Arsenic and chromium (VI) are established carcinogens for lung cancer. However, environmental and occupational exposure to arsenic and chromium remains a major public health concern. By utilizing in vitro heavy-metal-transformed cell models, mice models, and population-based cross sectional studies, we have revealed that heavy-metal-induced epigenetic alterations contribute to arsenic or chromium-induced metabolic shift, angiogenesis, malignant transformation, and tumor growth. Our ongoing projects aim to characterize key molecular alterations that drive lung carcinogenesis using genetic mice models chronically exposed to Cr (VI) through drinking water or inhalation. 

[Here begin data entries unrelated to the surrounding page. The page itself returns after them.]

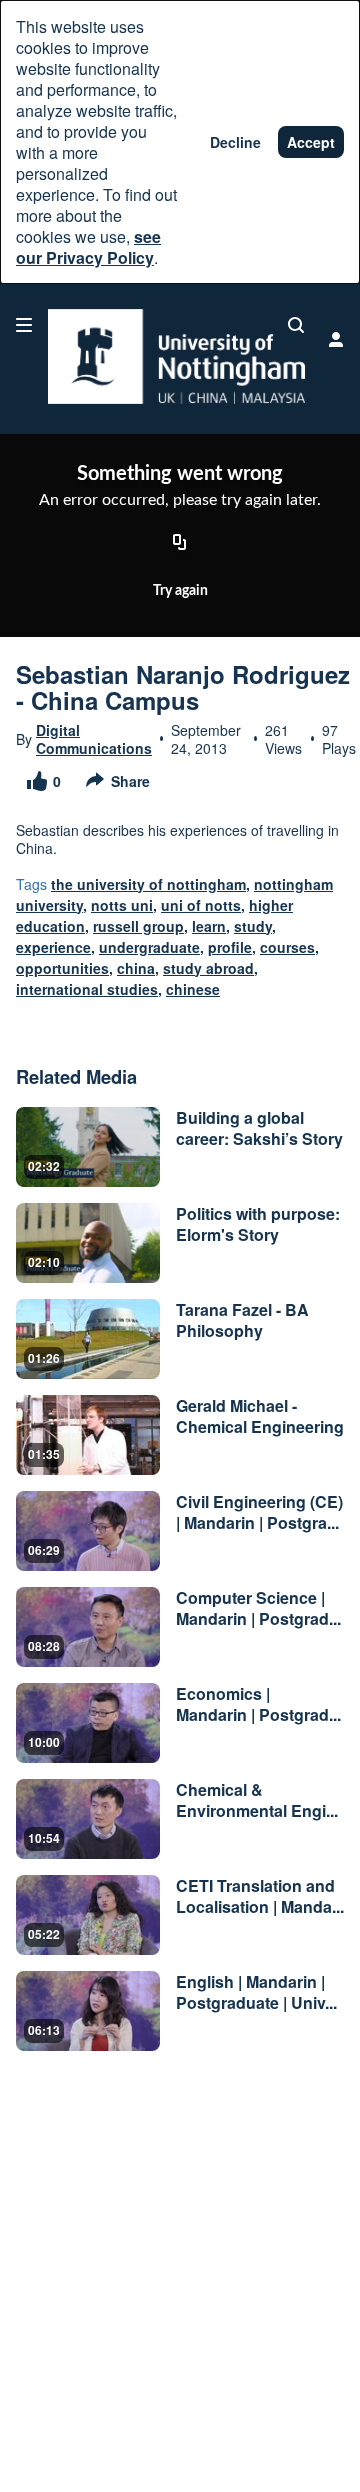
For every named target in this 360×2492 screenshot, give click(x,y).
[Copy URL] (180, 543)
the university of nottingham (148, 884)
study (253, 926)
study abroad (208, 968)
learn (209, 926)
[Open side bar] (24, 325)
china (136, 968)
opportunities (62, 968)
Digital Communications (94, 739)
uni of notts (201, 905)
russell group (138, 926)
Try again (180, 591)
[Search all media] (296, 325)
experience (53, 947)
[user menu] (336, 339)
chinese (193, 989)
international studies (87, 989)
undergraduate (149, 947)
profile (230, 947)
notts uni (122, 905)
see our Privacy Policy (88, 247)
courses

Our latest work shows that neutralizing ROS in ovarian cancer cells greatly elevates exosomal miR-155-5p levels, leading to a reduction of macrophage migration and tumor spheroid infiltration, using 3D models and syngeneic mice models (J Exp Clin Cancer Res. 2022). The data provide a rationale for enhancing anti-tumor immune responses based on optimization of miR-155-5p levels. We are currently investigating the underlying mechanism by which miR-155-5p regulates stromal cells to inhibit ovarian cancer development. miRNAs are promising therapeutic approaches for cancer treatment. However, the application of microRNAs in humans is hindered by a lack of approaches to achieve high efficiency and safety concern for in vivo delivery of microRNA mimic or antimiR inhibitor. In this project, we will develop protocols for the scalable production of purified bovine milk exosomes and then load the miR-155 mimic into the exosomes for in vivo delivery. We will evaluate the toxicity and efficacy using preclinical animal models. 

We will investigate the role and mechanisms of amino acid transporters in chemo- and radio- resistance in triple negative breast cancer.